真下から見上げるこの岩山は空に真っ直ぐ伸びていて迫力があり我々を威圧する。さすがにこれから始まる長いクライミングがいやでも現実感を帯びてくる。
ダミアンのリードで、登り始めた。ルートは最初の2ピッチが右方向へのトラバース。ここは10aのグレードだが少し難しく感じられ、なんとなくふるいにかけられてる気分になる。(ちなみにここからラッペル一回で降りれる)
夏のこの日でも北斜面になるこのルートは日もあたらず快適。ただこの辺は風が強く寒くなりがちなので長袖は必需品。そして蚊が多いので登る前には虫除けを塗ることをお勧め。
3ピッチ目からはほぼ直登でいよいよ本番って感じ。グレードも10代後半がコンスタントに続く。、基本的にスラブのこのルートはバランスムーブが多く登っていてとても怖い。ホールドもカチが多くなかには2フィンガーなんてものも何ヶ所かあった。フットホールドもほとんど無い中、高所になれていない私には5.10d以上の難しさに感じられた。核心はD,Gピッチ目。60mのロープなら2ピッチ一気に行けるのだが、この辺りは一本ずつ行くのが無難でしょう。
11ピッチ目を越えるとグレード的にも落ち着いてくる。パワーバーを食べ、写真なんかを撮りはじめたのもこの辺りからだ。13ピッチ目で僕のリードが終わり、ダミアンのビレーをしながら足元を見ていたら白頭鷲が飛んでいた。普段見上げているものを見下すのはなんとも言えない気分になるし、いま自分がどれだけ高い所にいるかを実感できる。
この辺りからはアルパインルートみたいなものもあったりしてペースは早くなるはずなのに前半の疲れだろうかなかなかペースがあがらない。それでも少しずつだが確実に頂は近づいて来るのが分かる。 

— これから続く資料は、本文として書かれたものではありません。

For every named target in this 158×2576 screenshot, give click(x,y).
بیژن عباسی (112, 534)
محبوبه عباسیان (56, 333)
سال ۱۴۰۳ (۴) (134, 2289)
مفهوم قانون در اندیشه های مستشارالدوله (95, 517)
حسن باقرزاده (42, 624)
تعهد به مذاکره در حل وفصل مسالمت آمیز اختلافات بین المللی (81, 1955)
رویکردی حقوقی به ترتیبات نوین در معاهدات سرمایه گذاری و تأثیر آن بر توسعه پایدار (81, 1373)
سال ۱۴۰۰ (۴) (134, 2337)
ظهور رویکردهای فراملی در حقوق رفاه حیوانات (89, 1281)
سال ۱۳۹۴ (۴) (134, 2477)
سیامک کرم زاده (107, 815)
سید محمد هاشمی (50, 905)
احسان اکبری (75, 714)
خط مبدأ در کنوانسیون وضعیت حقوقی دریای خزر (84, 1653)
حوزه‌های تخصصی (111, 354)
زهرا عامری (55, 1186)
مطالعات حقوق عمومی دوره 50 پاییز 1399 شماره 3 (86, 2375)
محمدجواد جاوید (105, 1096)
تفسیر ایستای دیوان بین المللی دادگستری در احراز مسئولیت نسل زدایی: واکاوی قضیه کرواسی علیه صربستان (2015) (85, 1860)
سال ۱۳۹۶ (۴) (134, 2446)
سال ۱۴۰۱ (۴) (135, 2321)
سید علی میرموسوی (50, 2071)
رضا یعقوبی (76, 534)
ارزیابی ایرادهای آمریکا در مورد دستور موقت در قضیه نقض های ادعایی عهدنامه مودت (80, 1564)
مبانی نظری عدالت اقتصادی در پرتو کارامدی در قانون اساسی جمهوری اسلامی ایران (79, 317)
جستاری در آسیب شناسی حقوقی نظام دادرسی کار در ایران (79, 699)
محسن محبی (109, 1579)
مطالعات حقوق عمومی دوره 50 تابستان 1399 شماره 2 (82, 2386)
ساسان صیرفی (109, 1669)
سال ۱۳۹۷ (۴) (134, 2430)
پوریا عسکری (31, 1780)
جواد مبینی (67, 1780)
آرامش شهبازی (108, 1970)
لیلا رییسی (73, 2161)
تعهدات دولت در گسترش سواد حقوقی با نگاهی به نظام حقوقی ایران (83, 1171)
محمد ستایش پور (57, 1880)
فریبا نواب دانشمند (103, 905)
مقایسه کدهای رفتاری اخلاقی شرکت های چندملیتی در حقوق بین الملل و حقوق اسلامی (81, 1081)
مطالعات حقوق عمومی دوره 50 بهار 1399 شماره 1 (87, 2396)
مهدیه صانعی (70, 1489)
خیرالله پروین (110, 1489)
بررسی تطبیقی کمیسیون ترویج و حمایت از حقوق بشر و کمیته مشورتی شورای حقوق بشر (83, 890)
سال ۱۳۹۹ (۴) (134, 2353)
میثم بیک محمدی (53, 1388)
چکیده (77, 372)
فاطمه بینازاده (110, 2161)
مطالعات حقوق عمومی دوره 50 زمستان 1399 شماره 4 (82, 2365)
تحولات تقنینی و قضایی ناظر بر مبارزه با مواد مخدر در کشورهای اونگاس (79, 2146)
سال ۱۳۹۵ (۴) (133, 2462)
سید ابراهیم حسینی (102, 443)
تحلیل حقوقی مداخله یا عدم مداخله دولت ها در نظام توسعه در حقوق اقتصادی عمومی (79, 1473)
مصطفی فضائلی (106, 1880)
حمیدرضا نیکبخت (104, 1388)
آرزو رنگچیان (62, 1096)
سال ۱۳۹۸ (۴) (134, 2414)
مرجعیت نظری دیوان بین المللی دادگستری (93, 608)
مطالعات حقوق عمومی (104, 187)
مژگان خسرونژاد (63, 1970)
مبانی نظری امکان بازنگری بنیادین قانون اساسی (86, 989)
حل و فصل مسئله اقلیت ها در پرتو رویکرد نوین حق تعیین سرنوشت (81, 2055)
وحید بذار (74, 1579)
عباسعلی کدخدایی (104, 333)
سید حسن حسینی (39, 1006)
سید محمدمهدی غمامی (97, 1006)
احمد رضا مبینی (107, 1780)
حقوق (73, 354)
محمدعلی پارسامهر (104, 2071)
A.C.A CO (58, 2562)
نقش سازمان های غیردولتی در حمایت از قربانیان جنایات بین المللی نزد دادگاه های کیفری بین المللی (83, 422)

↑.13ピッチ目.白頭鷲が現れ慌てて構えたが間に合わず。


↑.後ろに見えるのはMt' Rundle(EEOR)
山頂で。
ダミアンは途中で目が乾いたと言ってコンタクトをはずして眼鏡に変えていた...
そしてとうとう22ピッチ目(と言ってもほんの5mぐらい)が終了した。先に登った僕が山頂にあるステーションを使い慎重にビレイをする。二人が山頂に着いたときにはもう回りの山も西日を浴び夕暮れの気配が漂っていた。感動と、達成感に浸りながらもここから瓦礫とトレイル使いふもとまで約一時間の下り。出だしの瓦礫はかなり悪く、なめなめでサンダルで来た僕にはかなり堪えた。何とか駐車場に着き、時計を見るとなんと12時間も経っているではないか。トポには7時間と書いてあったはずだがと思いながらも無事に降りてこれたことと、目の前にあるたった今登ってきた岩山を見て満足感に浸りながら車は今夜の必要品を求めて酒屋に向かって走り出していった。
データ−...(持っていった物)9.8mmの60mシングルロープ×1。クイックドロー×18(長めの物が何個かあると重宝します)。後はロッククライミング用具一式。水は各自1リッターとスナック。下山用の靴。薄手のナイロンジャケット。意外と蚊がいるので虫除けスプレーを用意しておこう。※7月中旬天気(晴れ)。car to carで12時間かかりました。同時登摩で5時間と言うのが私の知っているなかでは一番早い記録かな。